● **Exercise**
Report back every line from the entries below in which the word "section" occurs.

● **Records for this task**
--- START ---
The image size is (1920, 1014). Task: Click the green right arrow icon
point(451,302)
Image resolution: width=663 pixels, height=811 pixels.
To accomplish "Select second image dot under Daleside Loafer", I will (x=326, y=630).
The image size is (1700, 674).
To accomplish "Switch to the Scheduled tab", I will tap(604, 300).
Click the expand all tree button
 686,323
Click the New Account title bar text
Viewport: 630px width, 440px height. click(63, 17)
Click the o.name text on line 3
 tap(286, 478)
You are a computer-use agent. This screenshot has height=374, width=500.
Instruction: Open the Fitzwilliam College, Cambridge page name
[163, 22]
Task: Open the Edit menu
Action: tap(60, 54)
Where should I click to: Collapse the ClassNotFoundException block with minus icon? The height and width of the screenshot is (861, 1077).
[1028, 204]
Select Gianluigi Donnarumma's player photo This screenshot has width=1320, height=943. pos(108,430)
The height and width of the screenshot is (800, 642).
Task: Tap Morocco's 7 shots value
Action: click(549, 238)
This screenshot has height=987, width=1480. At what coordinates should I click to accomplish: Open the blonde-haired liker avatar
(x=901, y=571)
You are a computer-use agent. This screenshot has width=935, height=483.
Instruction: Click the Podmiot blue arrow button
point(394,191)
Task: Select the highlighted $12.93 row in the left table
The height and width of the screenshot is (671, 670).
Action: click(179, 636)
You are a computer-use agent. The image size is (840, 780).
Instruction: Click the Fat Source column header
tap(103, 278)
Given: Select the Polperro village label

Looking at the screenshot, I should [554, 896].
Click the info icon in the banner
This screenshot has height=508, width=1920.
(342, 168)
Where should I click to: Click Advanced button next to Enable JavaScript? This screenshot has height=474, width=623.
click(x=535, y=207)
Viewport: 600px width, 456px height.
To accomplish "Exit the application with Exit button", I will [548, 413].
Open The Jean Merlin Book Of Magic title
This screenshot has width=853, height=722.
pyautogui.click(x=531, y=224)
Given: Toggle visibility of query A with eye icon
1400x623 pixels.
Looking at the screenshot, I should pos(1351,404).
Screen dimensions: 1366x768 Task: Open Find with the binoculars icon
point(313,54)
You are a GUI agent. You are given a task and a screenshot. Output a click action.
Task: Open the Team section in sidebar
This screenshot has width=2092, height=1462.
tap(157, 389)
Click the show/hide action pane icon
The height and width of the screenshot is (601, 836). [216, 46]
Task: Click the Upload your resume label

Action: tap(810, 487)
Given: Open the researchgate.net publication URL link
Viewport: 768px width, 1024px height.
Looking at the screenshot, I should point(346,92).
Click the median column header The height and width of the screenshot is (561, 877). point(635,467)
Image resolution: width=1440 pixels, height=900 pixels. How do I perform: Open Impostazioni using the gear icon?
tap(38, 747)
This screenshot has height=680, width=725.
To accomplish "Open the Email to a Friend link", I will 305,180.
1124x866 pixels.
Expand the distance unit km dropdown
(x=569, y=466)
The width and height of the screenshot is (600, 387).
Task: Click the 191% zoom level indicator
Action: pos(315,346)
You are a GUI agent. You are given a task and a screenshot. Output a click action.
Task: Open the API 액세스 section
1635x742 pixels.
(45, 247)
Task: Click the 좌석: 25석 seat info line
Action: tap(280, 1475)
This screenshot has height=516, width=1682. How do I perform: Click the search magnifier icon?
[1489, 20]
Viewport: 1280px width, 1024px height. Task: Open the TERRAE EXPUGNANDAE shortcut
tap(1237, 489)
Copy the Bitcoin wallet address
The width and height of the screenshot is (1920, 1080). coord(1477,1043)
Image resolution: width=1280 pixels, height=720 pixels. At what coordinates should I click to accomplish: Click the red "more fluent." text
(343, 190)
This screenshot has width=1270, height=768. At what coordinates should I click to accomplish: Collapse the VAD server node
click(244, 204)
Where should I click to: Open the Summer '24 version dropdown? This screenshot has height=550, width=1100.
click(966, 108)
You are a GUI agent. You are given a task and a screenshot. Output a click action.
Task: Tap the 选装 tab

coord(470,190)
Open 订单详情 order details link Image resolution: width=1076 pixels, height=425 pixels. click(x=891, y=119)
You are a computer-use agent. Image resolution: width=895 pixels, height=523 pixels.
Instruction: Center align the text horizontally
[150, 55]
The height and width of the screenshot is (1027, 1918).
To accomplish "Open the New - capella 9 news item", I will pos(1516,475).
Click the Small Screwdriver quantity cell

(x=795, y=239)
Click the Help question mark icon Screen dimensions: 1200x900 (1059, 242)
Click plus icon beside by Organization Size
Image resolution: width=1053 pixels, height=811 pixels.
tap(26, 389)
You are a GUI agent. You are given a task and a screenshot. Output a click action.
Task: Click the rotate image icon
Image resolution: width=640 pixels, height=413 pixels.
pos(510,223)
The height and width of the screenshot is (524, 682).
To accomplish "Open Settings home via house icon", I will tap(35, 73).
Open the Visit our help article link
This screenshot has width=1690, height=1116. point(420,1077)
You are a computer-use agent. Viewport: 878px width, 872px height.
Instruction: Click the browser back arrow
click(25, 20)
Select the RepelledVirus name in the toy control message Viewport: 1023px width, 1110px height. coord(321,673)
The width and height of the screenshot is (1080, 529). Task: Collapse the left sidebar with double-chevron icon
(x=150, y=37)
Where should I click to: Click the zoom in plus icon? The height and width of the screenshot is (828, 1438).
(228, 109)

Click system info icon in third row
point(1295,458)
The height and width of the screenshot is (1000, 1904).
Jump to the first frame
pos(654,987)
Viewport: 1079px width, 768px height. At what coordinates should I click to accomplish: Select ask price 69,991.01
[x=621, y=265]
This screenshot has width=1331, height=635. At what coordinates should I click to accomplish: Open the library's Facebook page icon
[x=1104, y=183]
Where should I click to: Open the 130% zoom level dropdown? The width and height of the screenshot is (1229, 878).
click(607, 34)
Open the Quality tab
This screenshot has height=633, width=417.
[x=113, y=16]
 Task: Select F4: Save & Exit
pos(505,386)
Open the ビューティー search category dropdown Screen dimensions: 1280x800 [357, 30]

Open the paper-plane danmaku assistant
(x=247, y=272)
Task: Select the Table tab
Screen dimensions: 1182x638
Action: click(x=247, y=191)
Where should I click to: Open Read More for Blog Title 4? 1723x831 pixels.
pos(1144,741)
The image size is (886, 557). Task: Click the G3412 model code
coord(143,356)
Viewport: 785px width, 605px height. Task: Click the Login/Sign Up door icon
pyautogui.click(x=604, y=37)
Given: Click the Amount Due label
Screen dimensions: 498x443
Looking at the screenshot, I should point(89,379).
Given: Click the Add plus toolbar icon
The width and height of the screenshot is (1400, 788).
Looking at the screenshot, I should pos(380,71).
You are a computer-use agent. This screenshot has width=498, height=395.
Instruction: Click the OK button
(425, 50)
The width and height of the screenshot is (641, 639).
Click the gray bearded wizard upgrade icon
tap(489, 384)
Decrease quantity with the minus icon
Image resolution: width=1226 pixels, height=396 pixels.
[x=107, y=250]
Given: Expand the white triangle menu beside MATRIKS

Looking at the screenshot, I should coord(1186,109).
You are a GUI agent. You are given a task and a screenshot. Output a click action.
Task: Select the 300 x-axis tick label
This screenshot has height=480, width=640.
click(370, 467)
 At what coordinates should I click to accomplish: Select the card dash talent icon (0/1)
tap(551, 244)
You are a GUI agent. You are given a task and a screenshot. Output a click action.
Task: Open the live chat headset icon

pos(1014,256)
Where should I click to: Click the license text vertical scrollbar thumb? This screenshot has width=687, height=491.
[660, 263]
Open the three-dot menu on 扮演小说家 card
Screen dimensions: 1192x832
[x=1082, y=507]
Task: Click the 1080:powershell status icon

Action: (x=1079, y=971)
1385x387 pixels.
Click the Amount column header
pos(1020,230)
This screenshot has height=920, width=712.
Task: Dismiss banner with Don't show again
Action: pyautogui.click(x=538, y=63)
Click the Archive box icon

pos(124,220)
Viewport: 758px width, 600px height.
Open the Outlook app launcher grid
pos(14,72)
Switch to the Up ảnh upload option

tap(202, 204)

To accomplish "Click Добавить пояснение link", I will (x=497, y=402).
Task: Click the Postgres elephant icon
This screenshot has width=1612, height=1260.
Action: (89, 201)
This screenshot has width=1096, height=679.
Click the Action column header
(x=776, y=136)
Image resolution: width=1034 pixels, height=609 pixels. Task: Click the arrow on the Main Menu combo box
--- END ---
● **Answer to the exercise**
Task: Open the Team section in sidebar
Task: Open the API 액세스 section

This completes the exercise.